* YOUR OBJECTIVE *
Give an exact transcription limited to the lines from the one with "Task: Jump to last record with top-bar arrow" through the end of the entries, including both; no pictures belong in it.

(Stored records)
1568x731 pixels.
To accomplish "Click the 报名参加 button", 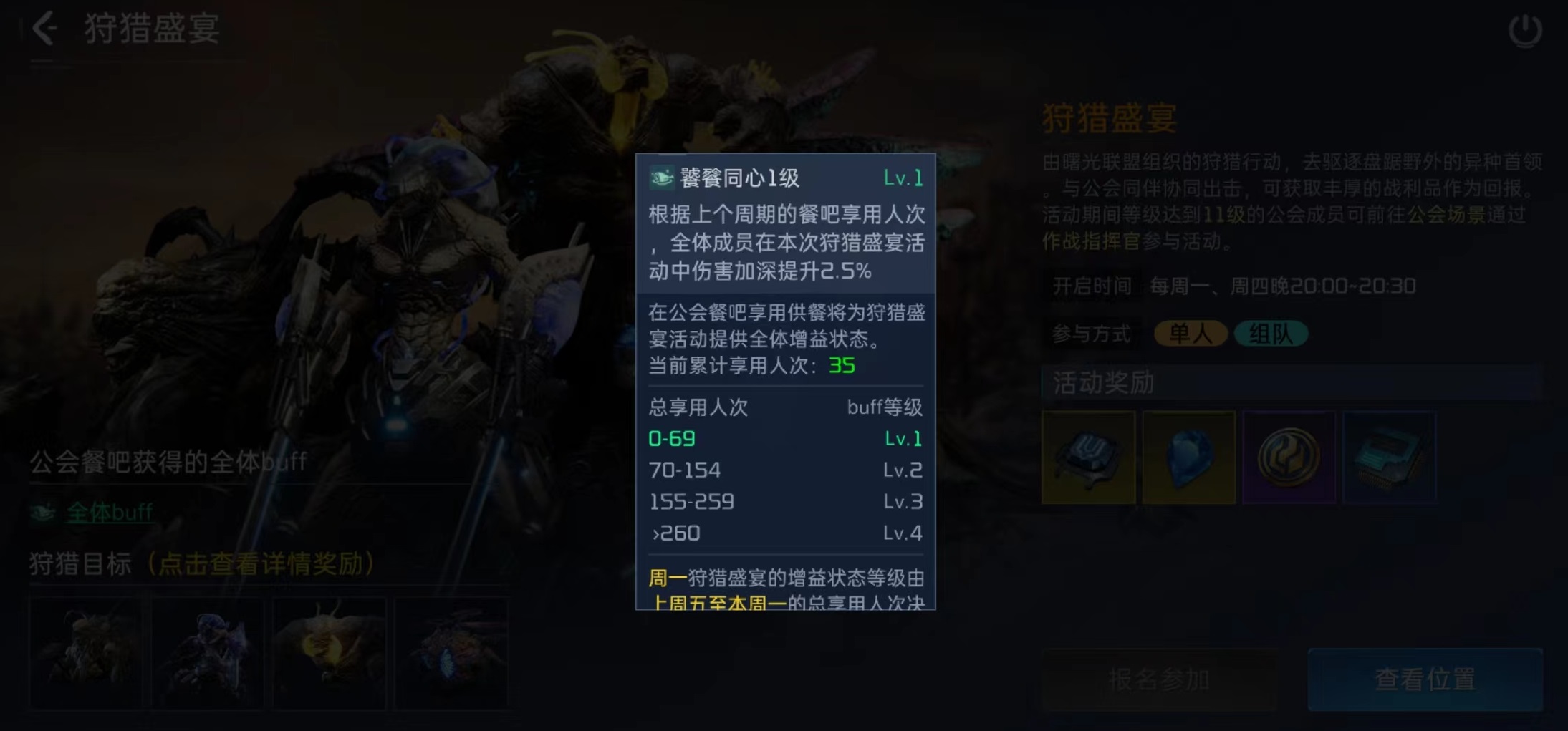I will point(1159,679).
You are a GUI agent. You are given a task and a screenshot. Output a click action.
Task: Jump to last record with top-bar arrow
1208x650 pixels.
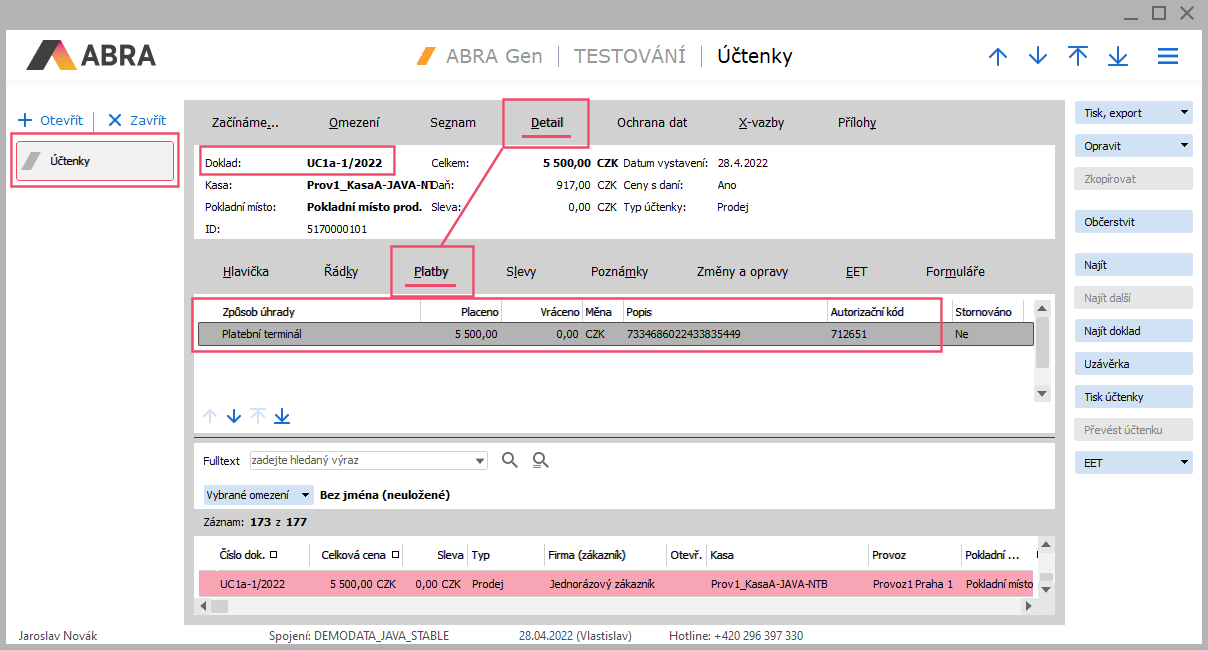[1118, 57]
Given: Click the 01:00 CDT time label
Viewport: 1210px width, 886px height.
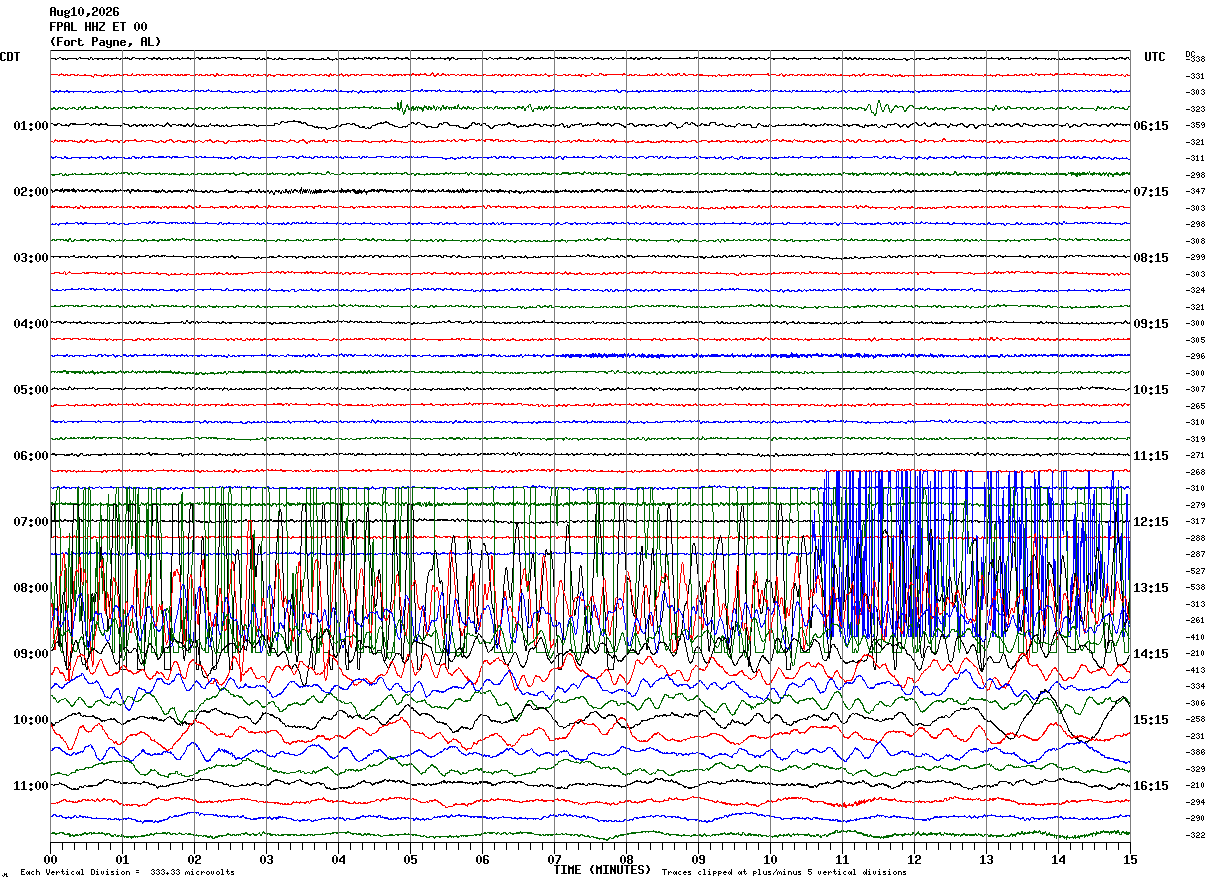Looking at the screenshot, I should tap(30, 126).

* EXPECTED OUTPUT *
Task: Jump to last record with top-bar arrow
1208x650 pixels.
[1118, 57]
Given: Click the 01:00 CDT time label
Viewport: 1210px width, 886px height.
Looking at the screenshot, I should tap(30, 126).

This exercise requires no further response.